Consignes à suivre: Extrayez mot pour mot le passage de l'extrait sur la sécurité de la piscine qui commence aux mots "Quand Fifille a" et s'arrête après "être un minimum.".

Ces deux événements ont bouleversé ma vie. Après l'accident de Serge, j'ai commencé à me méfier de l'eau plaisir qui peut devenir eau mortelle, moi qui m'y suis toujours sentie épanouie et à l'aise comme un poisson. Après la disparition de Mélanie, je n'ai plus pu quitter mes garçons des yeux pendant plusieurs semaines. Dès qu'ils tournaient le coin de la maison, une peur panique m'envahissait. Heureusement, à cette époque-là, nous les emmenions déjà depuis longtemps aux bébés-nageurs et les voir évoluer dans l'eau, pouvoir regagner le bord sans difficulté m'avait plus ou moins tranquillisée.
Quand Fifille a rejoint ses frères, que les enfants ont grandi et que nous avons décidé il y 10 ans, pour eux, de creuser une piscine dans notre jardin, j'ai été impitoyable. Pas de bassin sans dispositif de sécurité (à l'époque, ils n'étaient pas encore obligatoires). Un grillage de 1,50m avec une porte fermée à clef dont les parents étaient les seuls détenteurs me paraissait être un minimum.
Quand ils ont encore grandi, je les ai abreuvés d'interdictions en tout genre : interdit de se baigner sans un adulte, interdit de plonger n'importe où, interdit de laisser la porte ouverte après la baignade, interdit de négliger le fait que nous avons des petits voisins qui ne savent pas nager et qui peuvent être attirés par l'eau de la piscine, interdit d'oublier que cette dernière est un lieu de plaisir et de détente mais aussi de danger, qu'elle peut vite devenir le théâtre d'un drame, interdit de courir sur les margelles et risquer de se blesser, interdit de laisser les copains faire les idiots... etc. etc. etc. et à la plage, bien sûr, interdit de se baigner en dehors des zones surveillées. Bref, une emmerdeuse dans toute sa splendeur.
Et puis, le grillage n'a plus suffi. Il avait beau être efficace et dissuasif, il n'était pas aux normes AFNOR recommandées par la loi de janvier 2003 relative à la sécurité des piscines privées. Pour se mettre en conformité, (en plus du grillage d'1,50m bien sûr !), nous avons donc acheté une alarme immergée prévue pour sonner dès qu'elle détecte un mouvement anormal dans l'eau, comme la chute d'une personne. Le hic, c'est qu'elle se déclenchait à toute heure de la journée et de la nuit pour le plus grand bonheur des voisins (et accessoirement le nôtre), sans aucune raison : ni vent, ni vague et bien sûr ni chute. Et comme dans l'histoire du berger Guillot, je me alors suis demandée des dizaines de fois : "Qui va s'inquiéter, en cas de potentielle chute, en entendant sonner l'alarme (pour la énième fois) en notre absence du domicile ?".

(Contenu stocké provenant d'une collection)
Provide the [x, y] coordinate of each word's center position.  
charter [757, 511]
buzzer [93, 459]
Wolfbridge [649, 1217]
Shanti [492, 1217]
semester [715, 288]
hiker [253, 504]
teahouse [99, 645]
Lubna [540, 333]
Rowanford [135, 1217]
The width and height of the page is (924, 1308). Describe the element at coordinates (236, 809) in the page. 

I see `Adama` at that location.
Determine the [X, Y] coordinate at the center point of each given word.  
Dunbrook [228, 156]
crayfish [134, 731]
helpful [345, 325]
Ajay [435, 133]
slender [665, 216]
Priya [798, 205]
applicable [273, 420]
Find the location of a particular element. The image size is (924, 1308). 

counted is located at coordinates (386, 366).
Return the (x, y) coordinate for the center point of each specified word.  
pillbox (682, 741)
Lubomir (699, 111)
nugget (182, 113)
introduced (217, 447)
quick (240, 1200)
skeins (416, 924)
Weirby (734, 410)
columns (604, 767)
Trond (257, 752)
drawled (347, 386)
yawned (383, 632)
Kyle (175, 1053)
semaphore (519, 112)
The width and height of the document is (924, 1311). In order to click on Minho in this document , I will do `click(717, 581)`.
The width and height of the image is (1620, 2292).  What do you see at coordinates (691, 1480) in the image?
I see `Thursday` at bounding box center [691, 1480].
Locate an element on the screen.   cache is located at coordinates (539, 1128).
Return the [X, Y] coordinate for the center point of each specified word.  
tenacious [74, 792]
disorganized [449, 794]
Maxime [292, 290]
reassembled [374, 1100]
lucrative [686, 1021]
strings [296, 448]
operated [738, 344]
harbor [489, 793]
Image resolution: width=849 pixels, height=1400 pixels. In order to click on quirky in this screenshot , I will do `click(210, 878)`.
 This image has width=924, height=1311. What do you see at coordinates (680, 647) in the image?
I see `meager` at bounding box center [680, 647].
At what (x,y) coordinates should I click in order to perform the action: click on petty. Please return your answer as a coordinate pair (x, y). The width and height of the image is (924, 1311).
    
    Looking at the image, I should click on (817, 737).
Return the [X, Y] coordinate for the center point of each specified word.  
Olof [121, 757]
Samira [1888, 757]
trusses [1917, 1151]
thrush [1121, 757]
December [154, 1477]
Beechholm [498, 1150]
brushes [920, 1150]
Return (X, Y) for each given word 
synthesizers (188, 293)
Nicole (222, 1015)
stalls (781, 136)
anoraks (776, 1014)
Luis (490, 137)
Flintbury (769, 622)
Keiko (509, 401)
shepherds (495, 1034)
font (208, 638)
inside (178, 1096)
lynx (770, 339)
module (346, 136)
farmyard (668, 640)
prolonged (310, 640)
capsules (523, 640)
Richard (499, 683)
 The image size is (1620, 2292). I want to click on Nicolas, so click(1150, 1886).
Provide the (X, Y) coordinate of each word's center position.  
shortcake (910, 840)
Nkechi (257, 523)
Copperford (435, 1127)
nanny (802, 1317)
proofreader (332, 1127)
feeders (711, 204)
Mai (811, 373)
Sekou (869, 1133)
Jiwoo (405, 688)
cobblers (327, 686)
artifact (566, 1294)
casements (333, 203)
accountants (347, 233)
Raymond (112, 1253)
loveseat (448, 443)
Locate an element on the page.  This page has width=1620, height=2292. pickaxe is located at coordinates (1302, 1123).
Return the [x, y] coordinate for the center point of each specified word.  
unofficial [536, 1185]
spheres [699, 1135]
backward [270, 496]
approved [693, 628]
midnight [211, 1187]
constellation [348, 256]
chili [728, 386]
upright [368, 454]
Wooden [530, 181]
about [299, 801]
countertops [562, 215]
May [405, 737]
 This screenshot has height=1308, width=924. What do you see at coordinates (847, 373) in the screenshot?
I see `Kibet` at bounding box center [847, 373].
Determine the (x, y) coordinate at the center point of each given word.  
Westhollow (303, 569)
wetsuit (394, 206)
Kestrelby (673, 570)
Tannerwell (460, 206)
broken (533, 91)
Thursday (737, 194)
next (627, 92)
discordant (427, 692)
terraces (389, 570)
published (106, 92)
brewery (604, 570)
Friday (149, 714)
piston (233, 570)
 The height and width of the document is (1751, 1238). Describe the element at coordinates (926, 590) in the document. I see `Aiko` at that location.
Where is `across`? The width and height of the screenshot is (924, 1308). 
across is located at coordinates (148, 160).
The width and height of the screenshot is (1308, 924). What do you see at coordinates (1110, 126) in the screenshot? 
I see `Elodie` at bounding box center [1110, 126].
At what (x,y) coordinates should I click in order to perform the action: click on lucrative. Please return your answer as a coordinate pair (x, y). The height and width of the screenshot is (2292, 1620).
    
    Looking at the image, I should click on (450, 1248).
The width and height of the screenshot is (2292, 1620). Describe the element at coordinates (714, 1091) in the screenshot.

Réponse de l'exercice:
Quand Fifille a rejoint ses frères, que les enfants ont grandi et que nous avons décidé il y 10 ans, pour eux, de creuser une piscine dans notre jardin, j'ai été impitoyable. Pas de bassin sans dispositif de sécurité (à l'époque, ils n'étaient pas encore obligatoires). Un grillage de 1,50m avec une porte fermée à clef dont les parents étaient les seuls détenteurs me paraissait être un minimum.